Sanders major political assets were openness and honesty. On this and his financial disclosures, he was neither. And on the latter for a presidential nominee (unlike the near worthless disclosure requirements for member of Congress), he ran out the clock and has no intention of disclosing.
I think Mitt Romney released his tax return. I think I even downloaded it at one time but it was too complicated for me.
He released one or two years, not the extensive stuff that would have revealed how he treated his time at Bain.
I recall only the one about 250 pages but only income of $9m taxable. He seems to have lots of interests and trusts as I recall.
Do you have any objective evidence for this?
Honestly I never saw any evidence in the polling this mattered.
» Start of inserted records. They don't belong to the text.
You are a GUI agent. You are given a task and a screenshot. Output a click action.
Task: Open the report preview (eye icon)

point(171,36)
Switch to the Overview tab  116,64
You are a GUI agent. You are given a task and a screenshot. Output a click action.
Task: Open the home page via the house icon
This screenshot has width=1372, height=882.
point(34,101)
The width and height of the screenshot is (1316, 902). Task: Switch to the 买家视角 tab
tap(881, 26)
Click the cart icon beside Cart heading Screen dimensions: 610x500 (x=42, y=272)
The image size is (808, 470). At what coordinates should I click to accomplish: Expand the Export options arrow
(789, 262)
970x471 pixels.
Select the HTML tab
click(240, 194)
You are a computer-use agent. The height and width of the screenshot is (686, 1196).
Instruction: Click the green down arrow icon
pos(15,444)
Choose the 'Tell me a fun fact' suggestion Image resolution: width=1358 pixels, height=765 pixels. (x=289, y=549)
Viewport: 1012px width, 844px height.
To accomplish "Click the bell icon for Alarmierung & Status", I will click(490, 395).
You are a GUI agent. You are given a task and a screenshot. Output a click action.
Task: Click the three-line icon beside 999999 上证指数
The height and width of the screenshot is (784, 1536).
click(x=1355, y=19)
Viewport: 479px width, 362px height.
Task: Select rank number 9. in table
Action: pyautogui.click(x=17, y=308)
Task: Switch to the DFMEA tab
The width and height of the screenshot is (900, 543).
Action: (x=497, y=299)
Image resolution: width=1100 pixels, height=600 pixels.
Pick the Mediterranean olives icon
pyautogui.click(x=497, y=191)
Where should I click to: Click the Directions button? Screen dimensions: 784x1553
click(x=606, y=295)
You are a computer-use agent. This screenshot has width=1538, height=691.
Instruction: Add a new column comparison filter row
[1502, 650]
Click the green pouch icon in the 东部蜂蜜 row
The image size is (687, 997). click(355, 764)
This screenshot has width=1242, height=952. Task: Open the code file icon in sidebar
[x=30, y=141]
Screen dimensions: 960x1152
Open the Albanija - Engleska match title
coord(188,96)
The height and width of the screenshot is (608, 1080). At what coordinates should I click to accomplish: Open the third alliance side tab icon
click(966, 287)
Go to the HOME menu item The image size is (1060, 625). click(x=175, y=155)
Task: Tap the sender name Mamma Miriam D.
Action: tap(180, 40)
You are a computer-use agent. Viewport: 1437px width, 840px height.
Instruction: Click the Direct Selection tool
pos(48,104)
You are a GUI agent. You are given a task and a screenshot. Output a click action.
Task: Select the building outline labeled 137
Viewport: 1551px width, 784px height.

It never effected his favorability rating.
Sorry – I don’t the data supports you.
I had almost no interest in Sander’s tax return bc I thought his would be boring. Hillarys had some interest for me but having looked at two of them, I lost interest though I have questions. Now Trump is interesting since he may have foreign income from strange places like Russia.
What report(s) is he required to file as a Senator? Just a financial disclosure form? Anything else?
maybe knives out for him b/c he might get something done.
Dunno about all of the problems…bureaucracy at work and all that…but I will say one thing.
“Our Revolution” is a colossally bad name.
First of all… the use of the word “our” reverberates with the sense of entitlement that was shown by so many Bernie supporters, especially the millennial types. Born to the middle/upper middle class, generally college and above educated and white as a Vermont snowstorm, they don’t even know that they don’t recognize their own entitlement.
“Isn’t everybody?”
Duh!!!
Anosognosia in action.
It also says that “our” revolution is not your revolution.
Great political marketing minds at work there, for sure…
More?
Sure.
The word “revolution”…when used in a sociopolitical sense it means “Blood and guts, fire in the hole, man the barricades and slaughter the leaders!!!”
For the average American, a revolution is what happened in the U.S. and France in the late 1700s, what happened in Russia in 1905 and what Mao Zedong did in China. Twice. This isn’t a revolution, it’s just an attempt to get back to FDR New Deal approaches.
Please.
Enough already.
We need a new party that is not totally owned by corporate interests. Dassit. If it can’t be done using social media, etc., then it can’t be done.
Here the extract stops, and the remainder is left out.